# [Texto de leitura]
☆ ☆ ☆ ☆ ☆

A Guerra na Ucrânia — “A ciência política e a fé”.  Por Carlos Matos Gomes

Seleção de Francisco Tavares

5 m de leitura

A ciência política e a fé

 Por Carlos Matos Gomes

Em 8 de Maio de 2022 (original aqui)

 

Um misto de firmeza e moderação é, porventura, a melhor forma de caracterizar a postura de Raymond Aron em relação à política internacional, mas cabe também referir a plena consciência que tinha das complexidades e da necessidade de agir e de fazer escolher, ciente de que, tal como aliás já o referira na sua tese «Introduction à la Philosophie de l’Histoire», uma decisão é sempre tomada entre a ignorância e a incerteza. Contudo, o primeiro princípio do método de Aron consiste em nunca perder de vista a complexidade, mesmo quando se age, nem nunca esquecer a necessidade de efetuar escolhas, inclusivamente quando se analisam essas complexidades. Outros princípios ficaram bem patentes no final da sua sessão inaugural na Sorbonne. E a eles sempre se manteve fiel, fosse qual fosse a polémica: respeito pelos factos e respeito pelos seus interlocutores, disposição para admitir os casos, raros, em que fizera um juízo errado e para alterar a sua postura em consequência. Pierre Hassner.

 

O que distingue, no atual contexto, um cientista político, indígena luso e televisionável, e das «breaking news» da TVI, da SIC dou da RTP de um pastor religioso da IURD, das Testemunha de jeová ou dos Talibans? Nada!

☆ ☆ ☆ ☆ ☆

# [Dados fornecidos]
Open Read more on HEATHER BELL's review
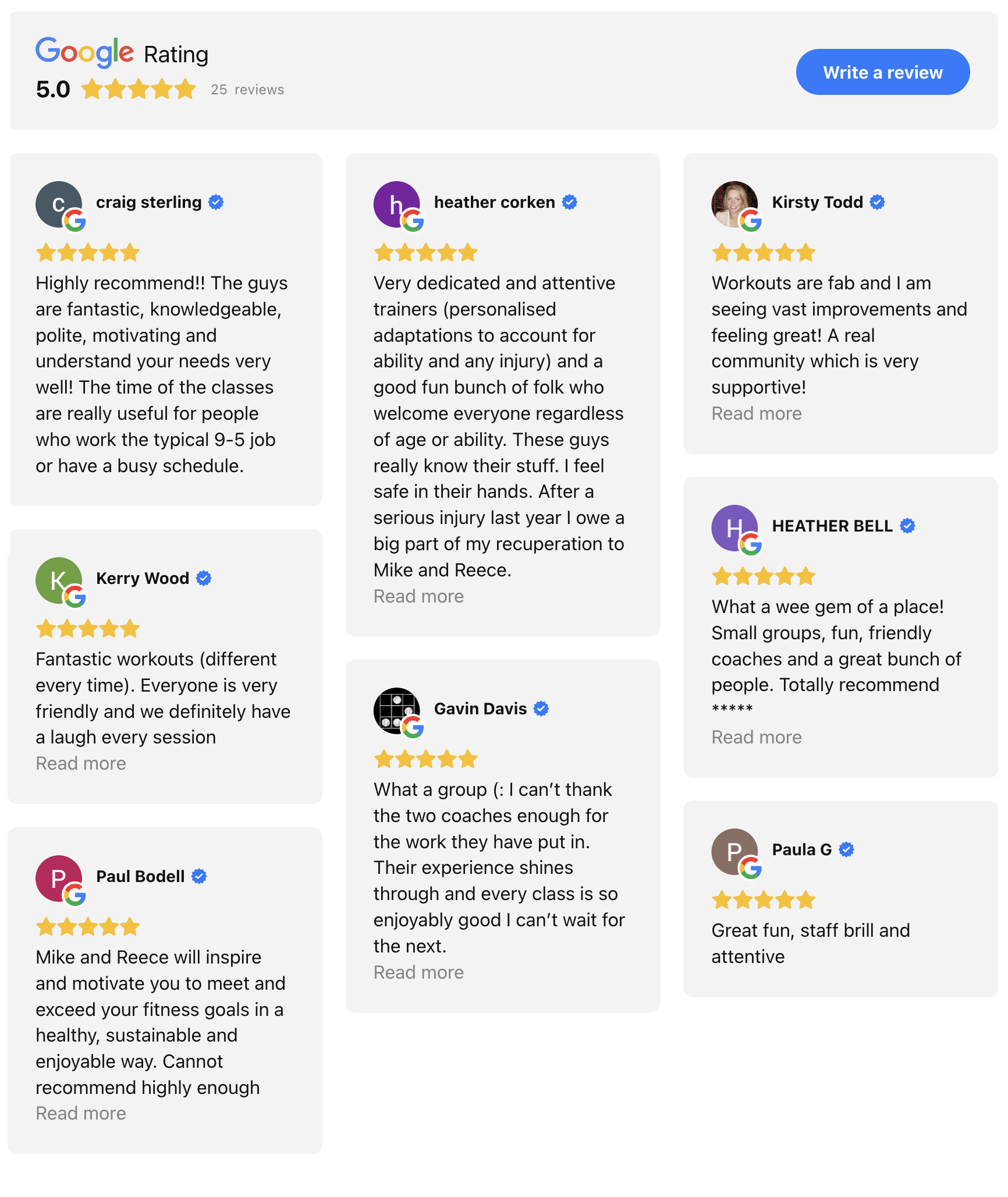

☆ ☆ ☆ ☆ ☆

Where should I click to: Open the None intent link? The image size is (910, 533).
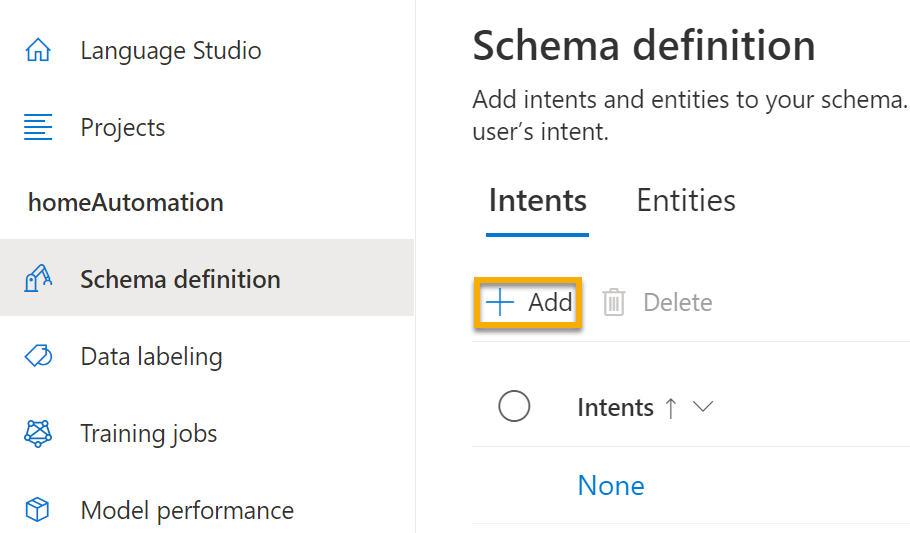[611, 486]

☆ ☆ ☆ ☆ ☆

# [Instruções]
- 1) Pode repetir, sem alterar nada, o trecho do texto sobre ciência política e fé que abre com as palavras que contêm "O que distingue, no" e fecha com "dos Talibans? Nada!"?
- 2) Consegue retomar o texto sobre ciência política e fé a partir do ponto em que ele para?
Não é preciso recorrer aos itens.

# [Respostas esperadas]
- 1)
O que distingue, no atual contexto, um cientista político, indígena luso e televisionável, e das «breaking news» da TVI, da SIC dou da RTP de um pastor religioso da IURD, das Testemunha de jeová ou dos Talibans? Nada!

- 2)
Pelo que me tem sido dado a ouvir aos “cientistas políticos” com graus de “professores universitários” e a ler o que escrevem nas redes sociais, nas análises sobre a guerra na Ucrânia, a guerra, o fenómeno social mais total e antigo da Humanidade é por eles, “cientistas”, explicado em termos de fé! As mesas dos estúdios são altares, os seus sites nos FB são publicidade patrocinada! Aguardam na Ucrânia a repetição do milagre das muralhas de Jericó! Estamos perante meninos de Deus que vendem bíblias, mas surgem identificados nos rodapés como “cientistas sociais”!

Há, por parte dos ditos “cientistas sociais”, uma proposição de partida: ou se acredita neles e se pertence ao reino dos bons e se vai para o Paraíso, ou se duvida, questiona e pertence-se aos satânicos e vai para um Inferno. Quem já viu televisão num país islâmico percebe bem o que são hoje as sessões de análise do conflito pelos “cientistas políticos”.

Há muitos anos que sou um crítico da atribuição do estatuto de ciência aos estudos sociais. A epistemologia das ciências sociais funda-se em 3 linhas: positivismo, fenomenologia e marxismo. Mas a questão que nenhuma das escolas resolve é a questão de fundo: O cientista das ciências exatas está separado do fenómeno. Newton estava separado da maçã. Uma velha e nunca resolvida questão: O “cientista político” e social está inserido no objeto que analisa, na sociedade, com os seus preconceitos, as suas experiências anteriores. Ele é parte do fenómeno. Está dentro da maçã que cai na cabeça do Newton. É a água que fez o Arquimedes flutuar.

O bombardeamento de análises de uma multidão de “cientistas políticos” chamados aos púlpitos para explicar o fenómeno desta guerra na Ucrânia revelou a ausência de qualquer método científico na abordagem do fenómeno. A ciência assenta da dúvida. A tal dúvida metódica, ou cartesiana que é (era) o beaba da entrada na ciência. Só tenho ouvido certezas. Quando um cientista tem certeza passa, para mim, à categoria de delegado de propaganda. É o que temos, que bonda.

Os princípios da ciência são neutros, tenho visto “cientistas políticos” a cientificarem com base na moral! (E sorridentes!!!)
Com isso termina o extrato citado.